• Your objective: Copy out the full set of records. Keep every word the same.

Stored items
▽
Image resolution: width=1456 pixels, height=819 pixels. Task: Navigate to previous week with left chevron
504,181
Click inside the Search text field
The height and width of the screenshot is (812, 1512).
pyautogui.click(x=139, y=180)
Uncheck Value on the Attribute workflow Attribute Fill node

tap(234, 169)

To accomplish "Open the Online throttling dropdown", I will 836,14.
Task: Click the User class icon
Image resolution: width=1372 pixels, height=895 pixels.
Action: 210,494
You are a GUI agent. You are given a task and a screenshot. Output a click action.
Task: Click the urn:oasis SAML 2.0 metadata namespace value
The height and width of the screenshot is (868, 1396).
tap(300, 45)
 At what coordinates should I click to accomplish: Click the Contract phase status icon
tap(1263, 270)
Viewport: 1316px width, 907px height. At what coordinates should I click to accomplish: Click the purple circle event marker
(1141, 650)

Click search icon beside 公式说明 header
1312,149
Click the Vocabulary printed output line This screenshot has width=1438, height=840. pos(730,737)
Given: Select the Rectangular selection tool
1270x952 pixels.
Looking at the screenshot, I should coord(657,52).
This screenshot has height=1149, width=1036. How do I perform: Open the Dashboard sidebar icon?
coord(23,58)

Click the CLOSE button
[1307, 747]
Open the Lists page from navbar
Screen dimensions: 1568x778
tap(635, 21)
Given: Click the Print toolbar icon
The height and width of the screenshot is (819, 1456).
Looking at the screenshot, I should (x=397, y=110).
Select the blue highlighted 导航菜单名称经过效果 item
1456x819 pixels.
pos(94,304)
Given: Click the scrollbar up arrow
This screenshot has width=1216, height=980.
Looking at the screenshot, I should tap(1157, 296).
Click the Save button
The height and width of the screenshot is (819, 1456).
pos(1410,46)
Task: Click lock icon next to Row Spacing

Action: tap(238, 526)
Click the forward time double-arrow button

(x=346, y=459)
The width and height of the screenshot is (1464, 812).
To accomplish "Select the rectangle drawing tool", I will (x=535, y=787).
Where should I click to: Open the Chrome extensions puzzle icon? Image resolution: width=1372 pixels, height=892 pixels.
△
• Exercise solution:
Image resolution: width=1456 pixels, height=819 pixels. Task: Navigate to previous week with left chevron
504,181
Click inside the Search text field
The height and width of the screenshot is (812, 1512).
pyautogui.click(x=139, y=180)
Uncheck Value on the Attribute workflow Attribute Fill node

tap(234, 169)

To accomplish "Open the Online throttling dropdown", I will 836,14.
Task: Click the User class icon
Image resolution: width=1372 pixels, height=895 pixels.
Action: 210,494
You are a GUI agent. You are given a task and a screenshot. Output a click action.
Task: Click the urn:oasis SAML 2.0 metadata namespace value
The height and width of the screenshot is (868, 1396).
tap(300, 45)
 At what coordinates should I click to accomplish: Click the Contract phase status icon
tap(1263, 270)
Viewport: 1316px width, 907px height. At what coordinates should I click to accomplish: Click the purple circle event marker
(1141, 650)

Click search icon beside 公式说明 header
1312,149
Click the Vocabulary printed output line This screenshot has width=1438, height=840. pos(730,737)
Given: Select the Rectangular selection tool
1270x952 pixels.
Looking at the screenshot, I should coord(657,52).
This screenshot has height=1149, width=1036. How do I perform: Open the Dashboard sidebar icon?
coord(23,58)

Click the CLOSE button
[1307, 747]
Open the Lists page from navbar
Screen dimensions: 1568x778
tap(635, 21)
Given: Click the Print toolbar icon
The height and width of the screenshot is (819, 1456).
Looking at the screenshot, I should (x=397, y=110).
Select the blue highlighted 导航菜单名称经过效果 item
1456x819 pixels.
pos(94,304)
Given: Click the scrollbar up arrow
This screenshot has width=1216, height=980.
Looking at the screenshot, I should tap(1157, 296).
Click the Save button
The height and width of the screenshot is (819, 1456).
pos(1410,46)
Task: Click lock icon next to Row Spacing

Action: tap(238, 526)
Click the forward time double-arrow button

(x=346, y=459)
The width and height of the screenshot is (1464, 812).
To accomplish "Select the rectangle drawing tool", I will (x=535, y=787).
Where should I click to: Open the Chrome extensions puzzle icon? Image resolution: width=1372 pixels, height=892 pixels.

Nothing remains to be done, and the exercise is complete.